Tuesday, November 5, 2024

Yahoo Not Playing Games With Search Future

Yahoo! isn’t lying down in the battle for search supremacy. They’re in it tooth and nail, scrapping with Google and MSN to build a search engine reflective of the $500 million annual engineering budget allocated to procuring the brightest talent from college campuses as well as more high profile search masters like Prabhakar Raghavan. Raghavan’s goals are lofty, stuffed with rhetoric that includes ambitions of Nobel Prize winning search technology.

While the search world drools over the drama associated with the defection of Dr. Kai-Fu Lee from Microsoft to Google, the dog under the poach (Southerners will get that, but MS Word won’t), is a meaner breed. Dr. Lee’s move to redder pastures only underscores the “brain drain” in the search world, as the major engines scramble for the best of the best of college search classes and high profile search superstars.

Take the semi-quiet appointment of Raghavan. Hardly anyone noticed amid the legal squabbles in Washington. But from ZDNet’s interview with Yahoo!’s new head of research, the rather eloquent scholar has big plans for the second most trafficked search engine.

Formerly of IBM’s search and data mining research team, and later of search vendor Verity, Raghavan told ZDNet he plans “to go after the best in world and to get them.” He’ll face steep competition from the likes of Google who, according to one professor, has tapped the top one-third of Seattle’s search class for the last two years.

But it’s not so much high profile Raghavan is looking for. The focus will be on obtaining the less heralded, but top of their craft pure researchers with the goal of creating a search experience far beyond the current “Stone Age” of search.

What’s included in this vision? Getting things done, for one.

“Most people are not interested in search-they want to get things done. The future has to be more friendly to people getting tasks done. You don’t want to spend two weeks of evenings sitting at a keyboard and piecing together a vacation plan. You want a system to go out and find the answers, based on future technology that goes beyond crawling and indexing page.”

Raghavan says within the next five years searchers will begin to see technology structured around semantic ambiguity, an architecture that understands what the searcher meant, not what the searcher typed. And developing such a technology isn’t easy. Though, in the private research sector, leaps toward this experience have already been, well, leapt.

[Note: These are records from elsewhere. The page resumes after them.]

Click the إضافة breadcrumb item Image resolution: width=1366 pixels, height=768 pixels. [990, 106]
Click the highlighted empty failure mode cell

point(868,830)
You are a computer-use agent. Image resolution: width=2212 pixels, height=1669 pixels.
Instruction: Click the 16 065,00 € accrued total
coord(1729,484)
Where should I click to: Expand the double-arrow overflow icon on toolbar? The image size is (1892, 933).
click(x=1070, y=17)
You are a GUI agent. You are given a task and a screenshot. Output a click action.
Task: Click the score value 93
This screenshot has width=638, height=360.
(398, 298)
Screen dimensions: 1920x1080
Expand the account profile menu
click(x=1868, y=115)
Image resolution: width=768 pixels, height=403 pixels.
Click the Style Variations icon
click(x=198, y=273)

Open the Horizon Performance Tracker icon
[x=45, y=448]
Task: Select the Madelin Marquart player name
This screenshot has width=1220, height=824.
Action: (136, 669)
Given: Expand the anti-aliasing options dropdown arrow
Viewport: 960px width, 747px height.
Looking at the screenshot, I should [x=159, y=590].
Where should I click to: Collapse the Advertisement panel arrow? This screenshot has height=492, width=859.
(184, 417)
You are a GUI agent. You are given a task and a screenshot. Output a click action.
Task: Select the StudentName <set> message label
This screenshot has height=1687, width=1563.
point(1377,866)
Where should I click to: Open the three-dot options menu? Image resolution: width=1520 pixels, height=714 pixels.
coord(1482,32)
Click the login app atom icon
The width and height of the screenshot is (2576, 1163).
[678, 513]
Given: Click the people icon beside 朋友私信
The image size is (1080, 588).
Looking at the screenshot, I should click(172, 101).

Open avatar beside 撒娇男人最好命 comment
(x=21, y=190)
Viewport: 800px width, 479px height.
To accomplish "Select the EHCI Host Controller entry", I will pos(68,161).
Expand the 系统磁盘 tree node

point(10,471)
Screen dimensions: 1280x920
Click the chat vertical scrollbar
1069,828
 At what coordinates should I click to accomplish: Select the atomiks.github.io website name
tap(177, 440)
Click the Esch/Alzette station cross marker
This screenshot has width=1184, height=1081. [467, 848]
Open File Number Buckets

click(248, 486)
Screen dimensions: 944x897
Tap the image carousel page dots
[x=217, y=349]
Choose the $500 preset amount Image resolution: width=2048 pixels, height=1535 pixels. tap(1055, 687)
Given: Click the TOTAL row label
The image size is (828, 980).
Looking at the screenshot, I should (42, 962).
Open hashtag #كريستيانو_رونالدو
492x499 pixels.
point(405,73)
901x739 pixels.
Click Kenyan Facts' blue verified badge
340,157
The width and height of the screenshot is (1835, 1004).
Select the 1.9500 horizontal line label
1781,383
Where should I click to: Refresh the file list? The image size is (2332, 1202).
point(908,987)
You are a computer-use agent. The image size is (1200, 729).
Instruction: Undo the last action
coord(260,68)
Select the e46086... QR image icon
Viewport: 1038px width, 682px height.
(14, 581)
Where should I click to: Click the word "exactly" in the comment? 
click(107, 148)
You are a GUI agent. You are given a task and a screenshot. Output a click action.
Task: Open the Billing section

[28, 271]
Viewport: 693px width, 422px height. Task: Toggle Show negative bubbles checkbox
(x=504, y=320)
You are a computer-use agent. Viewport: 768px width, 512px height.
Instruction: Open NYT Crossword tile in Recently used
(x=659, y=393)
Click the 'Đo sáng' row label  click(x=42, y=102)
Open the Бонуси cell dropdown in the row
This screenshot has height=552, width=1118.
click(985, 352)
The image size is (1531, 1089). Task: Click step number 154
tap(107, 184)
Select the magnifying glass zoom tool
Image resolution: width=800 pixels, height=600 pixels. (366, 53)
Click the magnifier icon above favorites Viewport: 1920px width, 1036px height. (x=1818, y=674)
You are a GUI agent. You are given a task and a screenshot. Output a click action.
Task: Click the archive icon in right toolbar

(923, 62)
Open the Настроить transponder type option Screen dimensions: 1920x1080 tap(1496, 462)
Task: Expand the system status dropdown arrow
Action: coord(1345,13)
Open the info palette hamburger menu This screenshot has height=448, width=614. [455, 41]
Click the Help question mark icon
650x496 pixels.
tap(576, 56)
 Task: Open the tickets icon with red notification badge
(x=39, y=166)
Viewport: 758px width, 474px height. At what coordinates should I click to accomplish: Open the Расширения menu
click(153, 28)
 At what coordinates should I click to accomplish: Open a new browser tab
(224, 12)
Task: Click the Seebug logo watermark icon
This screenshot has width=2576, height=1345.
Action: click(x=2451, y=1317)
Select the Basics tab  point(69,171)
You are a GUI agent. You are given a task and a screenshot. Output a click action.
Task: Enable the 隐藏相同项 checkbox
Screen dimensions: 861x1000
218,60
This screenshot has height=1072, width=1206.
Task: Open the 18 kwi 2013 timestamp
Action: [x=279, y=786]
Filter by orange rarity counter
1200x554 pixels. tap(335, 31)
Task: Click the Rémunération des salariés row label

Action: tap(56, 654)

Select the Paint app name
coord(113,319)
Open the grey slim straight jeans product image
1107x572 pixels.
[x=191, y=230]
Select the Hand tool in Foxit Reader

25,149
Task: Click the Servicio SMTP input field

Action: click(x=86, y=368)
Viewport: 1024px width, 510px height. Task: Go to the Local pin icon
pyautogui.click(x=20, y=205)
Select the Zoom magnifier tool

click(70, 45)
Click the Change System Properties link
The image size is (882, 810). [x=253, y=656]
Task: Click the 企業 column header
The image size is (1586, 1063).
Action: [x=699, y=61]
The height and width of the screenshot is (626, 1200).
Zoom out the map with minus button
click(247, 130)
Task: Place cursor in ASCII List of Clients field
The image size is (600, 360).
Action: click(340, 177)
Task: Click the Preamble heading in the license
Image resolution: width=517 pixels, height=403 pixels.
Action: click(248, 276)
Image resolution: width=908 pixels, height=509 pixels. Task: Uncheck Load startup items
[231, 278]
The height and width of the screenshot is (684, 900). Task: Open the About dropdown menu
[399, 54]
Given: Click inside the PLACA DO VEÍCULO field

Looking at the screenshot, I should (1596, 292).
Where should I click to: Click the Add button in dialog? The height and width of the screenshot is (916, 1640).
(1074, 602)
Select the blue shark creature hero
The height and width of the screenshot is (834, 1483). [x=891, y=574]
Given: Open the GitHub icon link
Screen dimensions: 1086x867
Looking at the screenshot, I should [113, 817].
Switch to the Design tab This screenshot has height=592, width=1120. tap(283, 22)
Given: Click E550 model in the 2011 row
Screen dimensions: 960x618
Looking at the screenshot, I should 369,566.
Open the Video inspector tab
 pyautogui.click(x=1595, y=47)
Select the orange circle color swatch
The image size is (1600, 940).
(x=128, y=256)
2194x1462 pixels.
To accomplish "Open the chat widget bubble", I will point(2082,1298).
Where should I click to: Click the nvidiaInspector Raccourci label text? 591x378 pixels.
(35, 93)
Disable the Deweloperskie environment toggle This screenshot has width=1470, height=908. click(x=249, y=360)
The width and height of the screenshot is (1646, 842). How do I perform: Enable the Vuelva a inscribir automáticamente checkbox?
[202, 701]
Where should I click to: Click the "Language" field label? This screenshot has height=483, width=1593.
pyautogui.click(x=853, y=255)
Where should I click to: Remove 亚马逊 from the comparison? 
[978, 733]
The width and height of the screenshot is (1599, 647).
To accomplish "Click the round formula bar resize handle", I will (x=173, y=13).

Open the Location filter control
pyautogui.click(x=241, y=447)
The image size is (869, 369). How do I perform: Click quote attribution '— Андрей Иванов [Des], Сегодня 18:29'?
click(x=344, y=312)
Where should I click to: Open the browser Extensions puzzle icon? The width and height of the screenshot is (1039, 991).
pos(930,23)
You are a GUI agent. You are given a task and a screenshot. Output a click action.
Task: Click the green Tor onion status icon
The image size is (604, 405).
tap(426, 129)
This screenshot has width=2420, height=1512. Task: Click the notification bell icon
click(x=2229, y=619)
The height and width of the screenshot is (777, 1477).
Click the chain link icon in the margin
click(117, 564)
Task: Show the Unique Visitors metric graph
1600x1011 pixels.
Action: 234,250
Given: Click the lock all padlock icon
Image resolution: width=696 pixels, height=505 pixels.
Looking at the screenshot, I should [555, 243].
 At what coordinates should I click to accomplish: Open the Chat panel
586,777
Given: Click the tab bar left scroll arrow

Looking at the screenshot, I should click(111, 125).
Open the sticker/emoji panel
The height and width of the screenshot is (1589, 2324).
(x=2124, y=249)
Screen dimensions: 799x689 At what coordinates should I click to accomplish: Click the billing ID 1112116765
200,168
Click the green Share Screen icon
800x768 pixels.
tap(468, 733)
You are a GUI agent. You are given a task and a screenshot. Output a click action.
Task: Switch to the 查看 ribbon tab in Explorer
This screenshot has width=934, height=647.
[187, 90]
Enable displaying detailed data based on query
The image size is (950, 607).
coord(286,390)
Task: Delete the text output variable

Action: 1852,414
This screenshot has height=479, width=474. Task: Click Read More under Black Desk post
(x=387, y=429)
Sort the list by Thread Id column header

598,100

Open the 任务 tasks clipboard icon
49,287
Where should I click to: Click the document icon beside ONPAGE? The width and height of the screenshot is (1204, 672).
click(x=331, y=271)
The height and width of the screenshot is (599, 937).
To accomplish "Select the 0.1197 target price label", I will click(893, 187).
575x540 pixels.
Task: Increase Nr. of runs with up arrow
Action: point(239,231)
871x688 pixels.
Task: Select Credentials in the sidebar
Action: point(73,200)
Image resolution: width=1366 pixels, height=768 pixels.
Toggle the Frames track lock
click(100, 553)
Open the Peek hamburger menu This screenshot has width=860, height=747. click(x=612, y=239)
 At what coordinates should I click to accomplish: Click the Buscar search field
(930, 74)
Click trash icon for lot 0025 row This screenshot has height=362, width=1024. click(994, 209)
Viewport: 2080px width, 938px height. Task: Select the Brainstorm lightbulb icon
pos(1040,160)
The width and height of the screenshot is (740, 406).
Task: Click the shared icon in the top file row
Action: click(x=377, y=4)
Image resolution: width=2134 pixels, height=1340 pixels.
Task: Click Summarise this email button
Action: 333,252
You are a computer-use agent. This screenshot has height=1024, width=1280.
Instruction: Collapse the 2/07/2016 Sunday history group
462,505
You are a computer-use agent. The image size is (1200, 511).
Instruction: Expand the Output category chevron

The world he paints is appealing, thinking engines that understand the user, providing “answers, rather than links,” with the proverbial “through a goose” speed.

“It’s a classic problem in statistical machine learning-you might have 200 data points, but how do you zero in on the three that make a difference?”

That’s the very issue the search industry will be racing to address. The one who builds a better personalized mousetrap, and builds it first, will end up on top.

“Content, context and community coming together is a long-standing dream in our business-we are all going after it,” he said.

That “coming together” doesn’t mean more content, but better, more useful content that matches user intent. Raghavan and Yahoo! assume also it means better ways of mining text, photos, podcasts, blogs, or whatever the latest content medium is.

Intent-driven search will be interesting to watch evolve.